Tuesday, September 30, 2014

On the Hunt for a Sprite on a Midsummer’s Night,2014

On the Hunt for a Sprite on a Midsummer’s Night
The new york time


Dancing sprites, majestic emanations of light that flash for an instant high above the thunderheads, over Colorado. Credit Thomas Ashcraft

LAMY, N.M. — Every summer evening at 7 o’clock, Thomas Ashcraft receives a personalized weather report. It is monsoon season, and he is getting advice from a meteorologist in Colorado on where to look for the massive thunderstorms that erupt over the western High Plains.

Armed with sensitive cameras and radio telescopes, Mr. Ashcraft hunts for sprites — majestic emanations of light that flash for an instant high above the thunderheads, appearing in the shapes of red glowing jellyfish, carrots, angels, broccoli, or mandrake roots with blue dangly tendrils. (Weather buffs call the tall, skinny ones “diet sprites.”) No two are alike.

And they are huge — tens of miles wide and 30 miles from top to bottom. But because they appear and vanish in a split-second, the naked eye tends to perceive them only as momentary flashes of light. It takes a high-speed camera to capture them in detail.

Depending on his skill and luck and the presence of storms, Mr.
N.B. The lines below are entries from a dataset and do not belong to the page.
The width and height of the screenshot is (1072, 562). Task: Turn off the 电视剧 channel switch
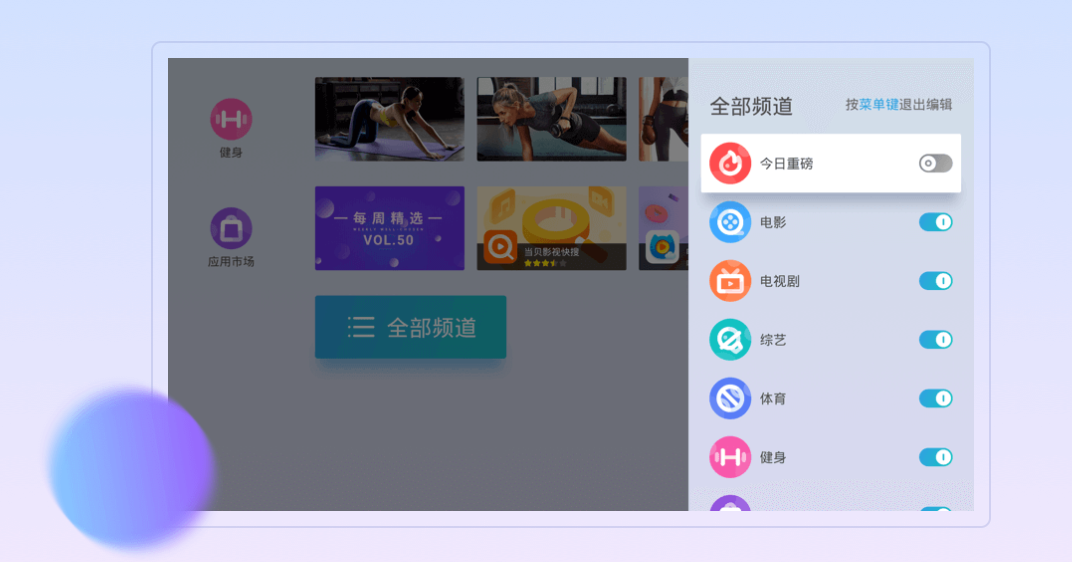coord(935,281)
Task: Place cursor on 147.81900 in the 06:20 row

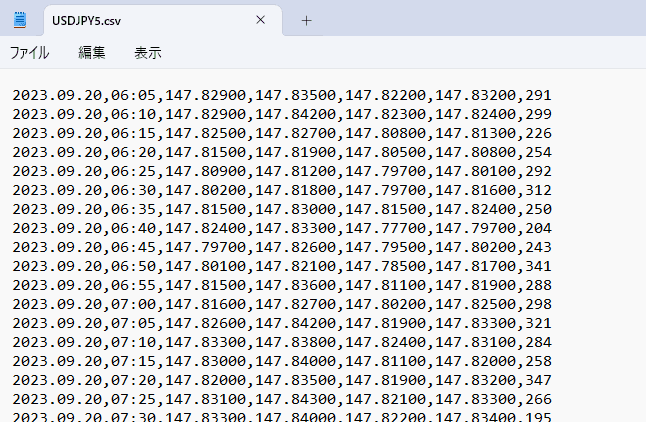Action: click(x=296, y=153)
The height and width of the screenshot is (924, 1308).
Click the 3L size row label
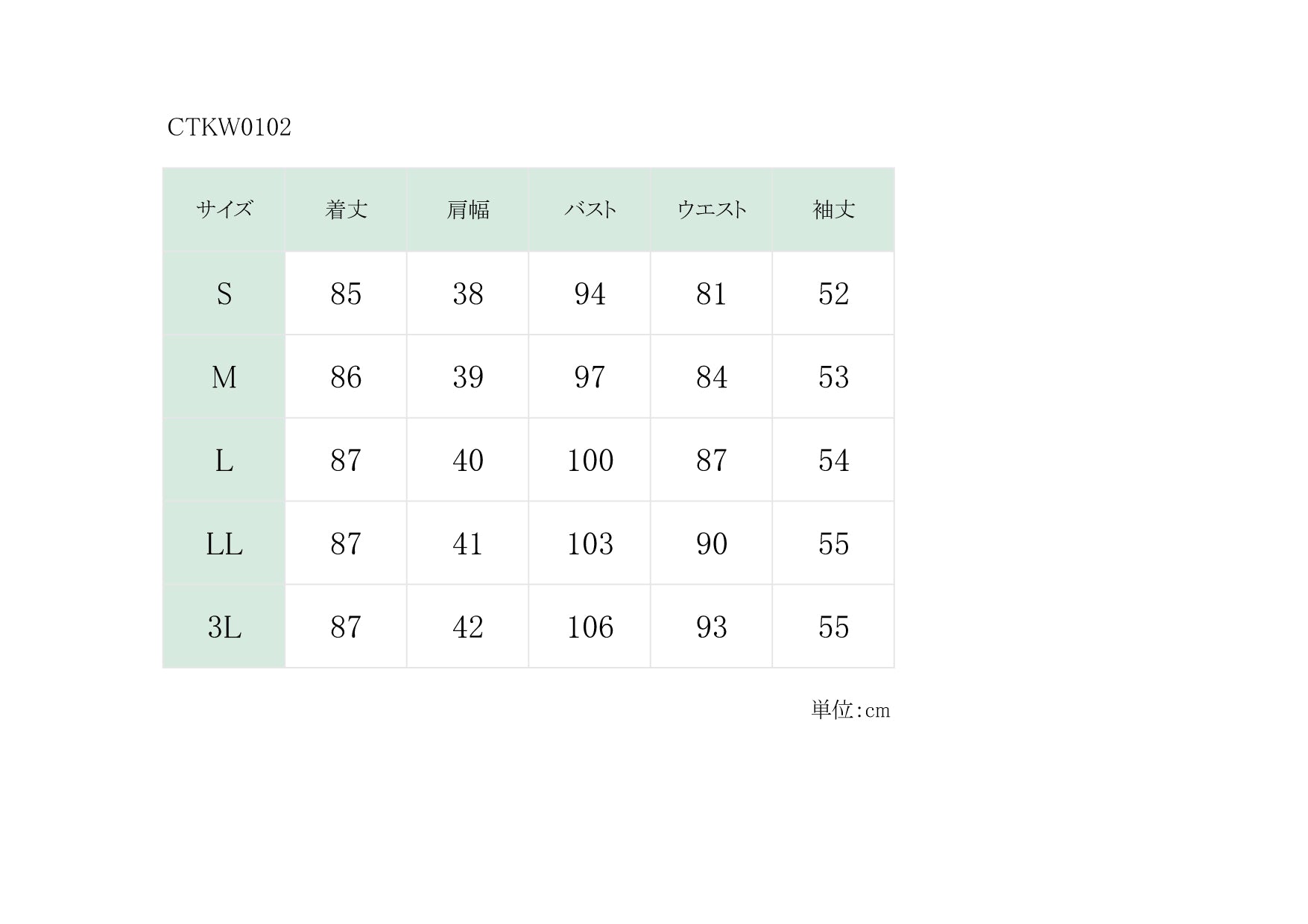(x=224, y=627)
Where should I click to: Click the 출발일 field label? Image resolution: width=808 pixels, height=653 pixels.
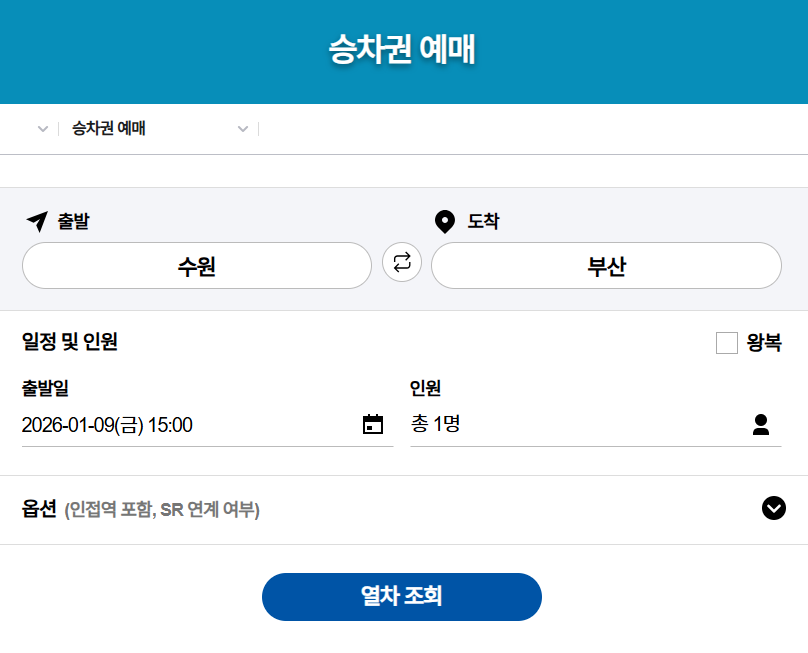[45, 388]
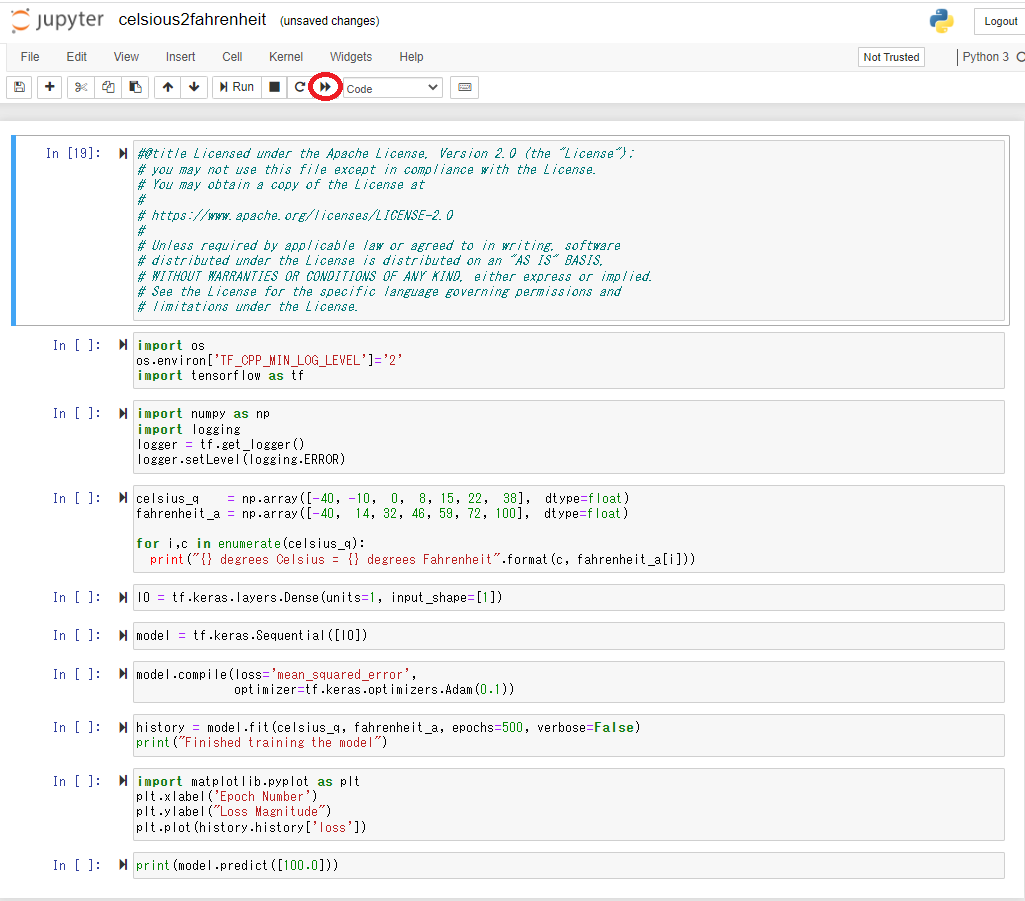Open the Widgets menu
Screen dimensions: 1025x901
tap(350, 57)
Ashcraft might get one or two sprite images a night, or more than 300. From June through August this year, he captured sprite images on 29 nights.
A series of three jellyfish sprites over Oklahoma on June 23, 2014. The speed of this video has been slowed and looped to make the phenomena easier to see. Credit Thomas Ashcraft

One of a growing corps of citizens who advance the scientific process in every field from astronomy to zoology, he sends his best images to Steven A. Cummer, a professor of electrical and computer engineering at Duke University who leads a multicenter project called Phocal, for Physical Origins of Coupling to the Upper Atmosphere by Lightning.

“We happily take images captured by anyone, either our own cameras or those of citizen scientists like Thomas Ashcraft,” Dr. Cummer said. A goal is to capture sprite images from multiple locations to triangulate their position relative to the lightning that creates them.
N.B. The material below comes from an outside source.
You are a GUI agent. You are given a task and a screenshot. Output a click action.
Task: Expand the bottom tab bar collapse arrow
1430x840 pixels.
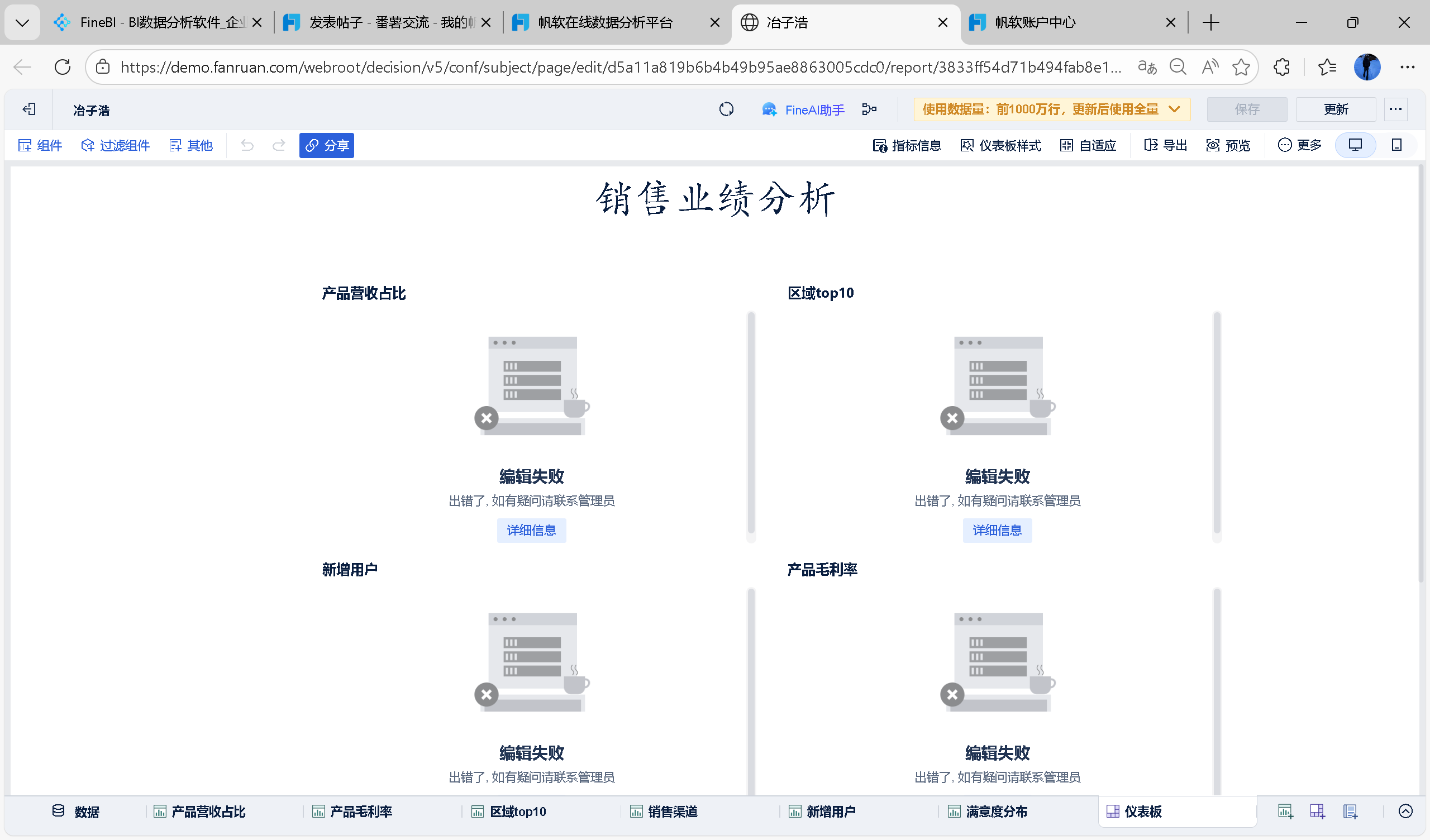[x=1405, y=812]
Sprites are “simply something interesting and unexpected that nature does,” Dr. Cummer said. “They are spectacular and kind of amazing.” But how — or even if — they affect the physics and chemistry of the atmosphere remains an open question.

Ordinary lightning generates a continuous electric circuit as electrical bolts carry a charge from cloud to ground or, with surprising frequency, from ground to cloud. Do sprites and similar events carry similar charges and create a similar circuit from the tops of storms to the ionosphere? Do they induce chemical changes in the upper atmosphere that affect the earth’s ozone layer?
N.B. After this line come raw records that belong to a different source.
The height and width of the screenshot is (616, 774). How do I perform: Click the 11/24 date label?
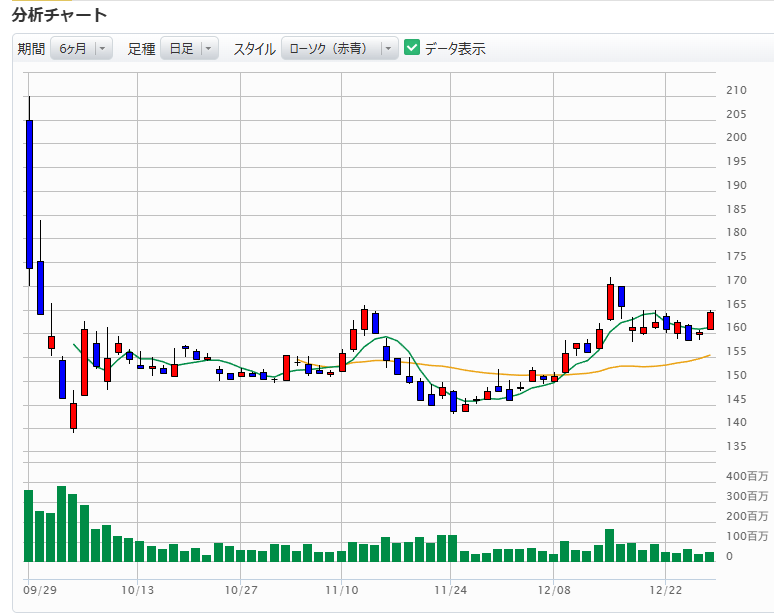[450, 590]
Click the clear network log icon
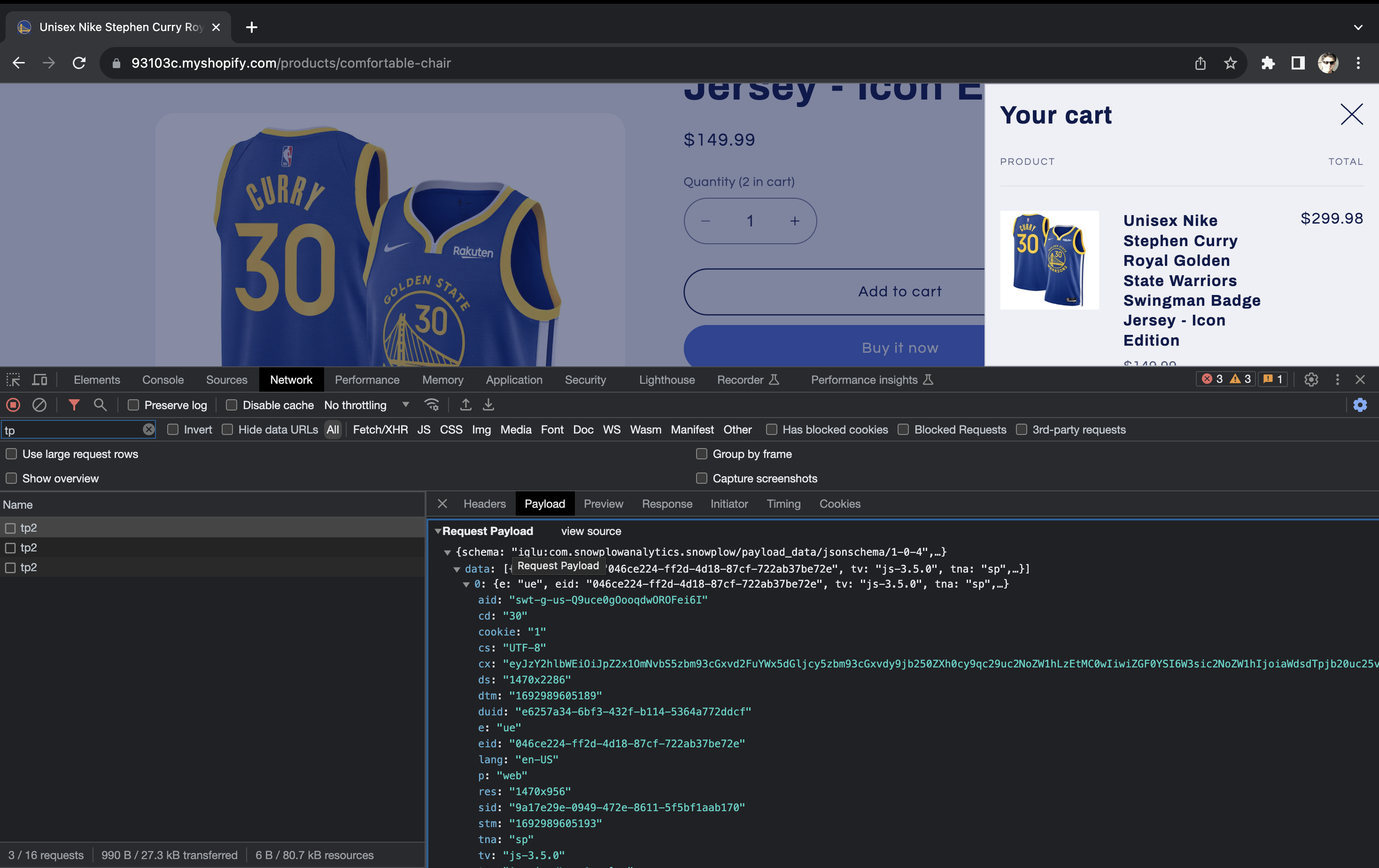Screen dimensions: 1379x868 [x=39, y=405]
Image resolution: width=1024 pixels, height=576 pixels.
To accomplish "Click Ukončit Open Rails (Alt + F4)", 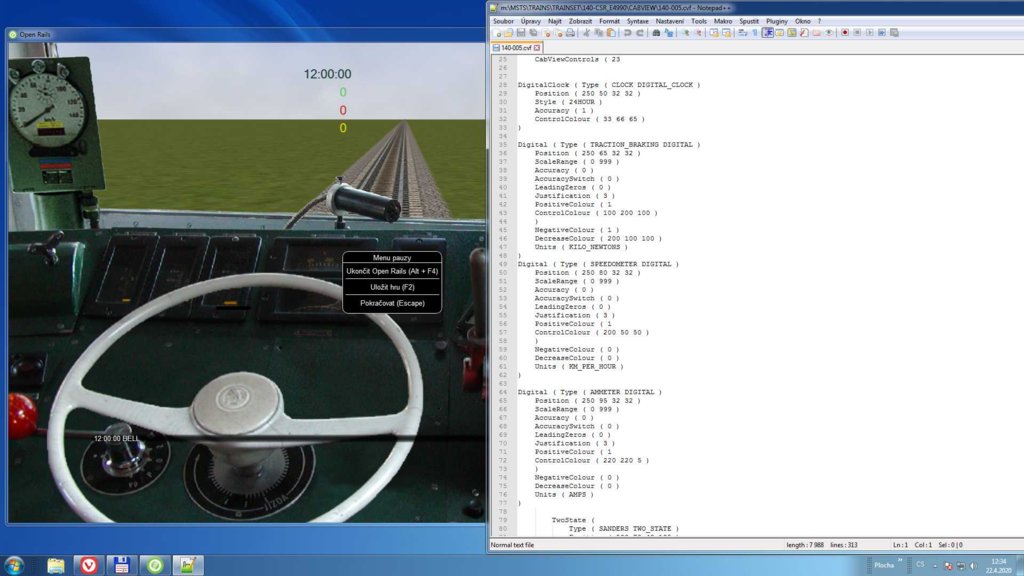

Sprites were not documented until 1989, when a scientist in Minnesota accidentally caught one on videotape. No one knew what to make of them. “It was like biology discovering a new body part,” said Walter Lyons, a former president of the American Meteorological Society. His website, WeatherVideoHD.tv, tracks sprites and other unusual weather events from a high ridge in Fort Collins, Colo. People had called sprites rocket lightning, upward lightning, cloud-to-stratosphere lightning, and even cloud-to-space lightning, he said. To avoid implying that anyone knew their physical mechanisms, the strange lights were given the fanciful name sprites, inspired by the mysterious and fleeting characters populating Shakespeare’s "The Tempest."
Continue reading the main story
Continue reading the main story

Sprites form in the mesosphere, a little-studied portion of atmosphere about 30 to 55 miles above the earth, too high for planes to fly and too low for satellites to orbit. “We knew they were related to big honking thunderstorms” and to lightning, but not much else, Dr. Lyons said. Were they a hazard to spacecraft? To astronauts? Did they affect weather on earth?

Since their discovery, some basic questions have been answered. Not all thunderstorms produce sprites, but those that do feature a type of lightning that carries a positive charge — which, for reasons still not understood, tends to be more powerful than negatively charged bolts.

When positive lightning drops vast amounts of electrical charge to the ground, the electric field in the thin upper atmosphere simultaneously increases and, within thousandths of a second, breaks down to form a huge spark — a sprite — some 45 miles high.